■ SOURCE MATERIAL

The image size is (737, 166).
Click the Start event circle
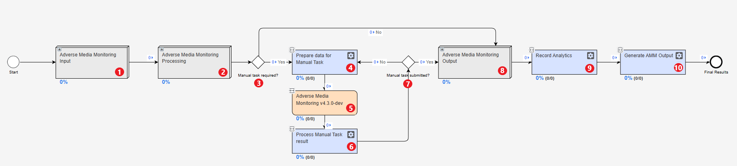click(13, 62)

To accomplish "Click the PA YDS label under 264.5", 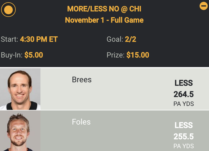I will pyautogui.click(x=184, y=104).
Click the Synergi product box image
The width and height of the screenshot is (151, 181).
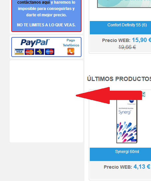click(127, 121)
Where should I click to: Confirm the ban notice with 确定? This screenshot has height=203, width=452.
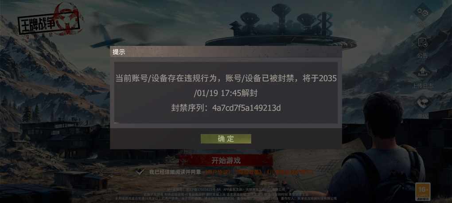[x=226, y=138]
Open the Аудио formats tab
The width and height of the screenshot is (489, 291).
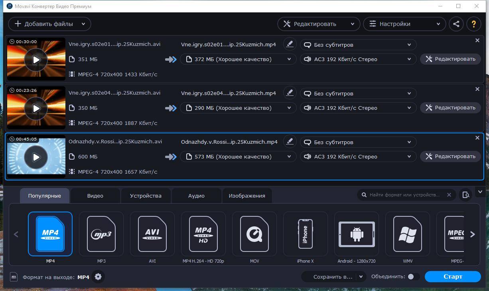[x=196, y=196]
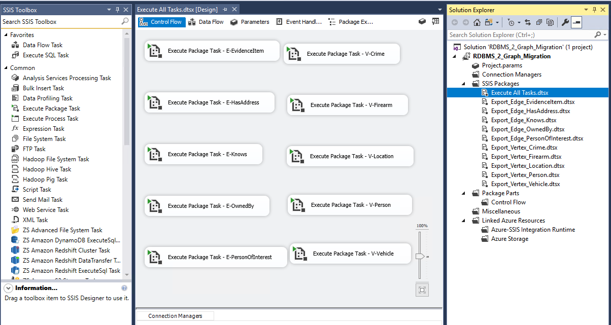This screenshot has width=611, height=325.
Task: Click the Collapse All icon in Solution Explorer
Action: pos(538,22)
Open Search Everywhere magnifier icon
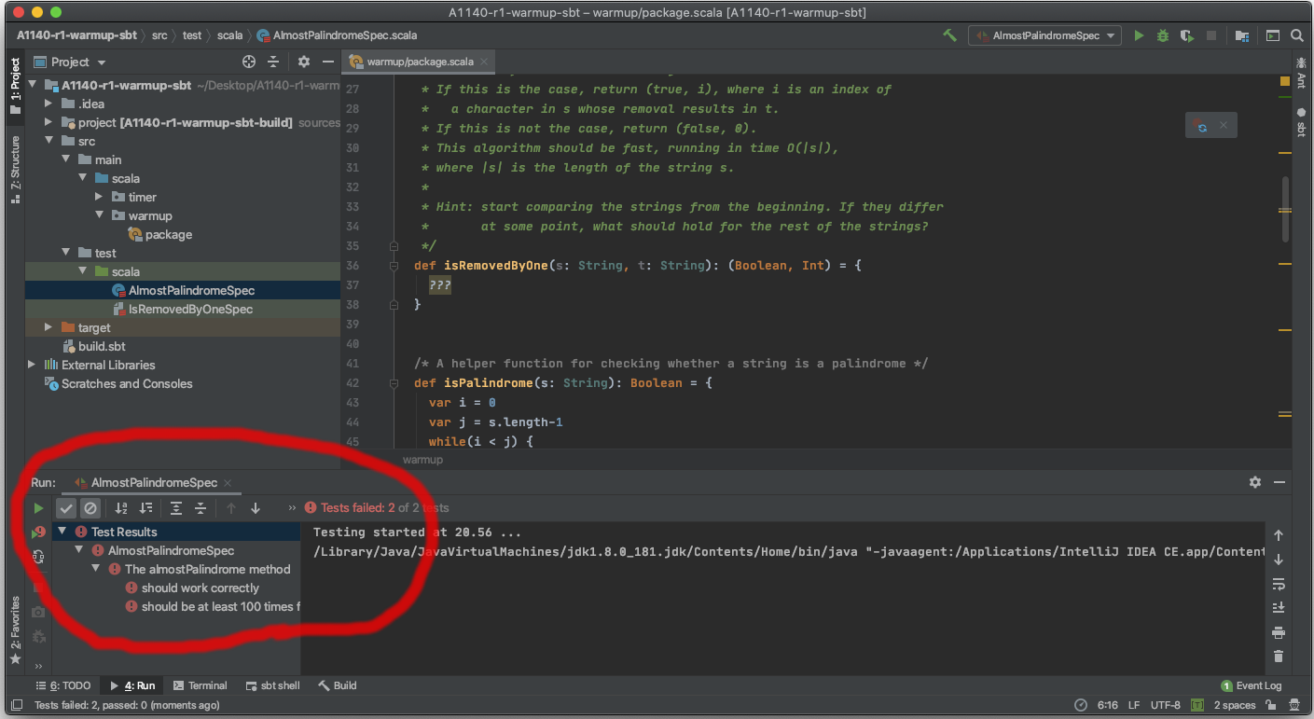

■ TASK GOAL
Copy out every line of the entries where the string "Open" shows up.

■ WRITTEN SOLUTION
Open the Аудио formats tab
Open Search Everywhere magnifier icon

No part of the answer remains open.